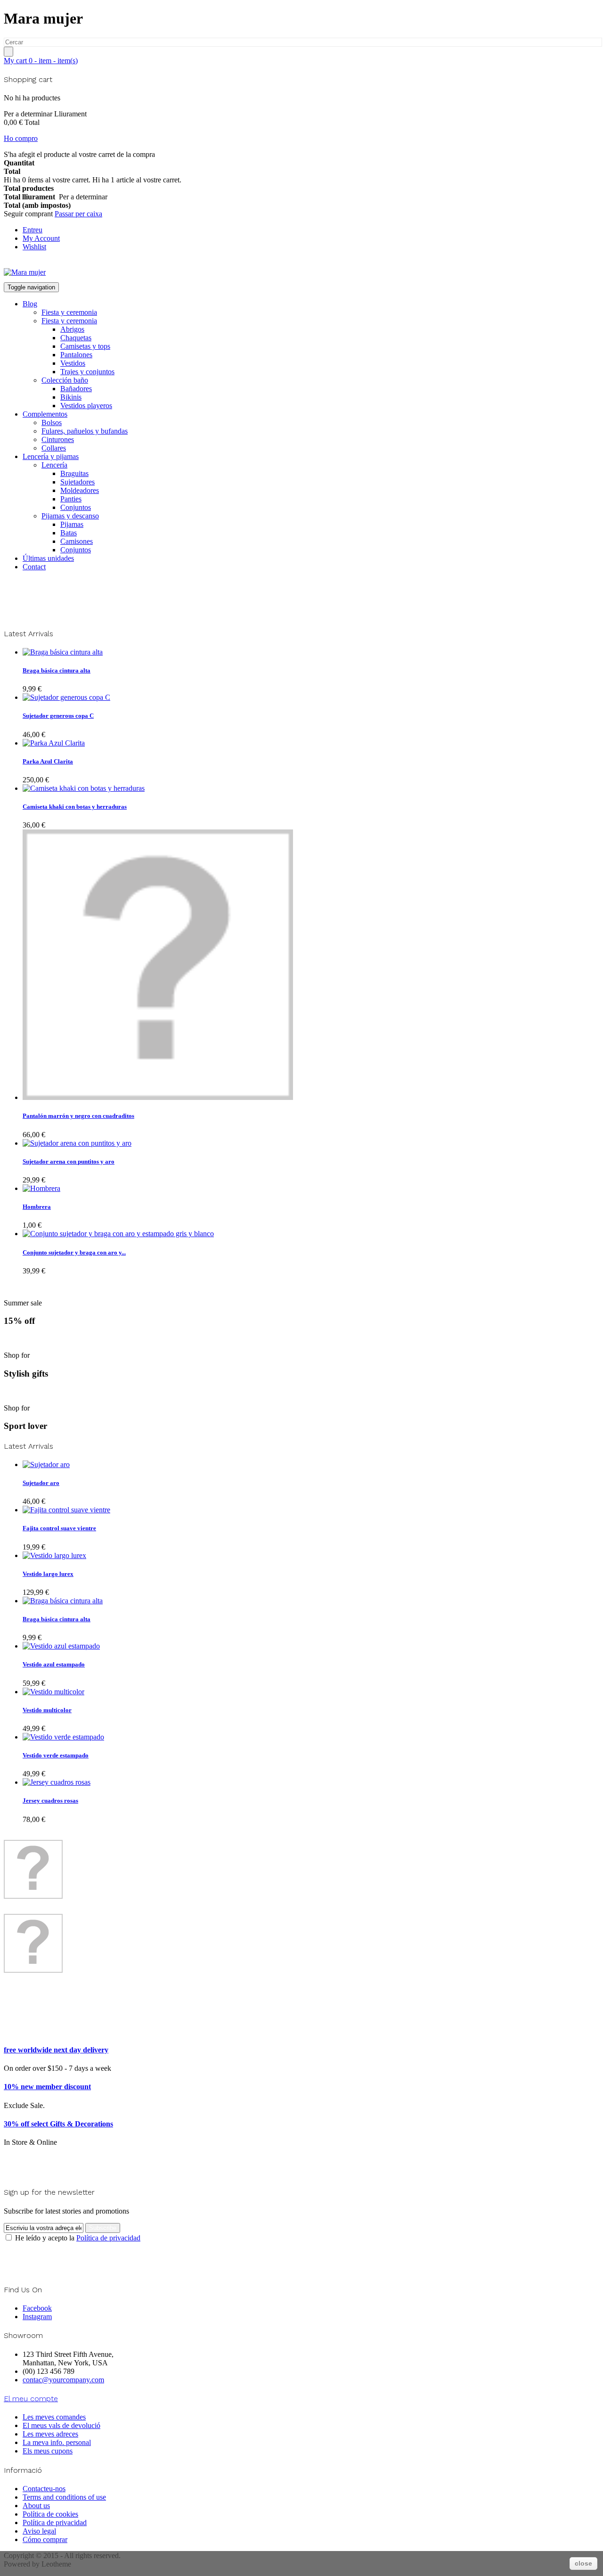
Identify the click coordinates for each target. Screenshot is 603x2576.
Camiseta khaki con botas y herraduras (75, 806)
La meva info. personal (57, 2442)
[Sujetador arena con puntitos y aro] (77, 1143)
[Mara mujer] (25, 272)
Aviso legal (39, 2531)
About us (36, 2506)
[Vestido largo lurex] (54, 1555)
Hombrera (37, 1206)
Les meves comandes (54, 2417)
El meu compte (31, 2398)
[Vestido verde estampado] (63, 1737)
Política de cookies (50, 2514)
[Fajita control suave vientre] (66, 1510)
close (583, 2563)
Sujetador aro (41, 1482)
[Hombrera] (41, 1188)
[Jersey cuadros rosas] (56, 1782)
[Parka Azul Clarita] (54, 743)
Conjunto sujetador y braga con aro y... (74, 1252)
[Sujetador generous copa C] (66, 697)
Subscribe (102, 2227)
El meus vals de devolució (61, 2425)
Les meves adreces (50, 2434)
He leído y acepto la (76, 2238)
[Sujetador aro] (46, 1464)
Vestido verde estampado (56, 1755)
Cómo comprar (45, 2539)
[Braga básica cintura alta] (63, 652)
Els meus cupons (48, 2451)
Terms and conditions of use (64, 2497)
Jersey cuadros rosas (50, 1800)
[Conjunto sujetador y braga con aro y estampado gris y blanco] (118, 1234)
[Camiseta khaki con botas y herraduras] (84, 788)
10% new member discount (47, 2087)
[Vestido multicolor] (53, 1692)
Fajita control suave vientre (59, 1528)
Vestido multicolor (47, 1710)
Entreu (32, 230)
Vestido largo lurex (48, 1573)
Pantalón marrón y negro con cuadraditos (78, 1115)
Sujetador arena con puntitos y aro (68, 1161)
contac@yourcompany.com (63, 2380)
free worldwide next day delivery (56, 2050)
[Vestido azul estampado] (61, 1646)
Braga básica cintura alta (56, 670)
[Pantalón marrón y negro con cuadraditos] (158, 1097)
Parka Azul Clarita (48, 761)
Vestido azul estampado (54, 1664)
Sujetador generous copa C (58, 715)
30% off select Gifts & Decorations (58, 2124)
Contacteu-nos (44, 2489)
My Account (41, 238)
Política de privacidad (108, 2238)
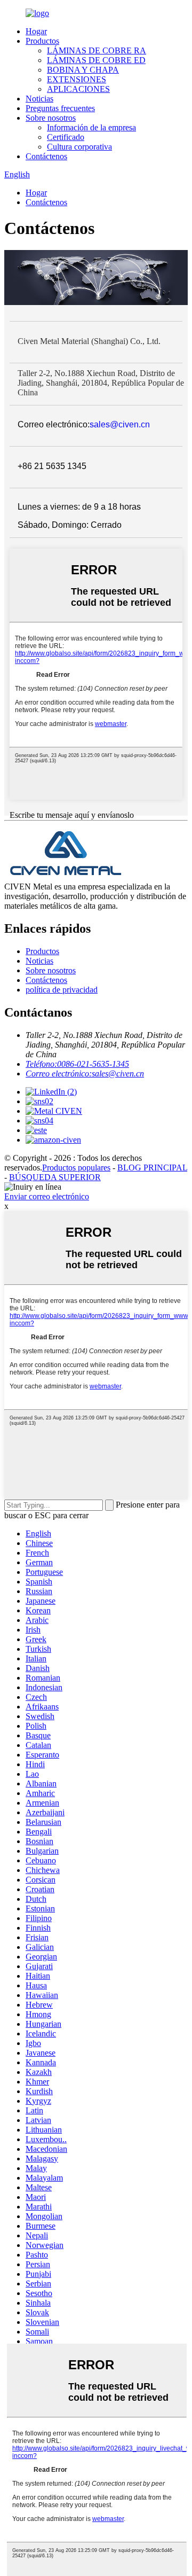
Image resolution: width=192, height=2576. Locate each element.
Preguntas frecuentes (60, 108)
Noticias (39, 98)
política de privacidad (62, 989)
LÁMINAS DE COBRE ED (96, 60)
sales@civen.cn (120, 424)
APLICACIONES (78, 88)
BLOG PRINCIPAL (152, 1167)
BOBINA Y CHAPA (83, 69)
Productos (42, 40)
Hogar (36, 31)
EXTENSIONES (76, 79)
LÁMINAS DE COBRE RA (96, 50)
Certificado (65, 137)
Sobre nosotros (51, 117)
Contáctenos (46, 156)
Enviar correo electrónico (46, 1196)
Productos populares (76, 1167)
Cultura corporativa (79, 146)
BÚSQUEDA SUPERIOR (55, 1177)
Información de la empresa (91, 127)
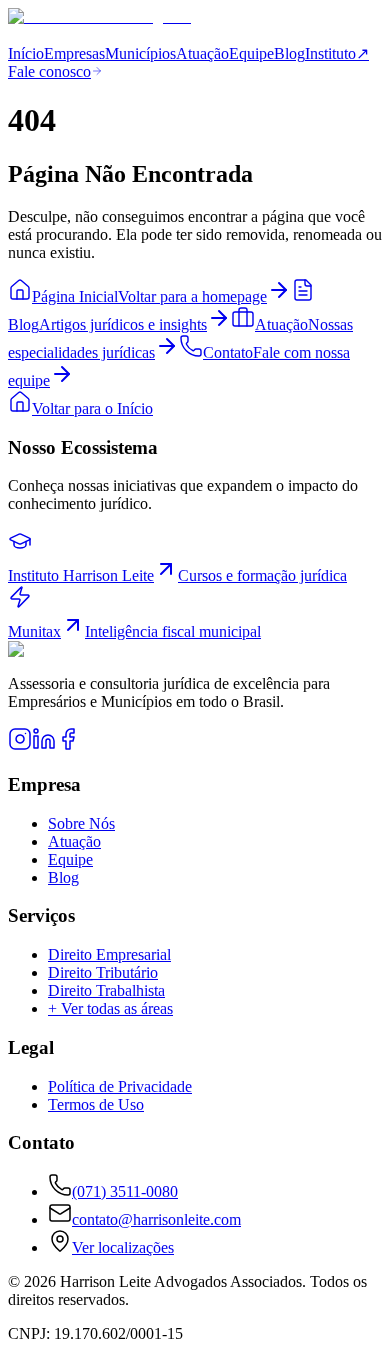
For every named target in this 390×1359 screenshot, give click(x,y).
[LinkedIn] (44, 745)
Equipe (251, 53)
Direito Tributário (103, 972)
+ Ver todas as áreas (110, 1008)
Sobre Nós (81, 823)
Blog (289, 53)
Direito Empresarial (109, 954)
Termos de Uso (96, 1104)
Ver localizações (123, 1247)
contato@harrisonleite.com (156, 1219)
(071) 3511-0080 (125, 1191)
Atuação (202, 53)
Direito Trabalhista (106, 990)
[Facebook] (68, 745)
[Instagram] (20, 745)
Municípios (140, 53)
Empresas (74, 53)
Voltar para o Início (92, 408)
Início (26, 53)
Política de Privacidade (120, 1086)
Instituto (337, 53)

# EXERCISE
Write out the lines above, starting at the line that contains "Sobre Nós (81, 823)" and ending with the final line, and nothing else; copy them exactly.

# ANSWER AREA
Sobre Nós (81, 823)
Blog (289, 53)
Direito Empresarial (109, 954)
Termos de Uso (96, 1104)
Ver localizações (123, 1247)
contato@harrisonleite.com (156, 1219)
(071) 3511-0080 (125, 1191)
Atuação (202, 53)
Direito Trabalhista (106, 990)
[Facebook] (68, 745)
[Instagram] (20, 745)
Municípios (140, 53)
Empresas (74, 53)
Voltar para o Início (92, 408)
Início (26, 53)
Política de Privacidade (120, 1086)
Instituto (337, 53)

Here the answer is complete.